So, remember how I said I was just going to let my audio difficulties slide and embrace the minor flaws of vinyl?
Yeah, that was a lie.
Out of curiosity I took a couple problem records to a friends house to see if they would sound any better on her system, which is a piece of shit belt-driven turntable she bought at Target for 30 bucks. Guess what? They totally did. So then I dug out an old turntable of mine and hooked it up to my system. It sounds like shit in its own way, but the problem I was having was absent. Which only means one thing, my turntable is totally fucked up.
It’s a maddening problem.
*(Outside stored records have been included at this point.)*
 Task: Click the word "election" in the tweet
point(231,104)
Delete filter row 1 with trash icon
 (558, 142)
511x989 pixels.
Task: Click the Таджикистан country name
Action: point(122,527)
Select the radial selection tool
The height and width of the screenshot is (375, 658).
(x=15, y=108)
Not all records sound bad, just some. But the ones that do really sound bad. The worst case is a track called “Beautiful Lies” from a drum and bass artist named B-Complex. Here’s a zip file with a clip from versions of the track. The one labeled “shit” is taken from my turntable, while the one labeled “good” is from a CD. Listen and compare. Any idea as to what the hell is going on here? I’ve played the record on other turntables and it sounds fine! I’ve also replaced every cable in my setup, and even replaced/cleaned/adjusted my needle and tone arm to no avail. I’m at wit’s end. I’m taking the turntable into Jerry’s to hopefully get fixed tomorow, and I will be borrowing my old USB turntable that I gave to a friend until this issue is resolved. It doesn’t sound great, but it is more than serviceable.
Okay, so this is where I’m kind of insane. Since now I know some of my recordings sound fucked up because of my turntable, I no longer can stand any of them. so pretty much everything I recorded in  the past two months is now a complete waste that won’t be on this blog until I can try to re-record them on a decent system. This is a problem. I have a few things saved up, but not much. So if I can’t get this fixed soon, expect the blog to go into “Greatest Hits” mode for a while, putting up stuff from old posts. Oh well, another excuse for me to talk about Big Country’s “Wonderland.”
Ian McCulloch
Faith & Healing (The Carpenter’s Son Mix)
Toad
Fear Of the Known
These tracks sound good enough. I’m noticing some slight distortion on the first one, but nothing worth scrapping the whole post for. Sigh. I’m so pissed off right now…
Anyways, these are good tracks recorded by the lead singer of Echo & The Bunneymen during that brief period where they existed as a band but without Ian on vocals. I like “Toad” especially.
Now if you excuse me I’m going to go drown my A/V sorrows in alcohol-infused whipped cream.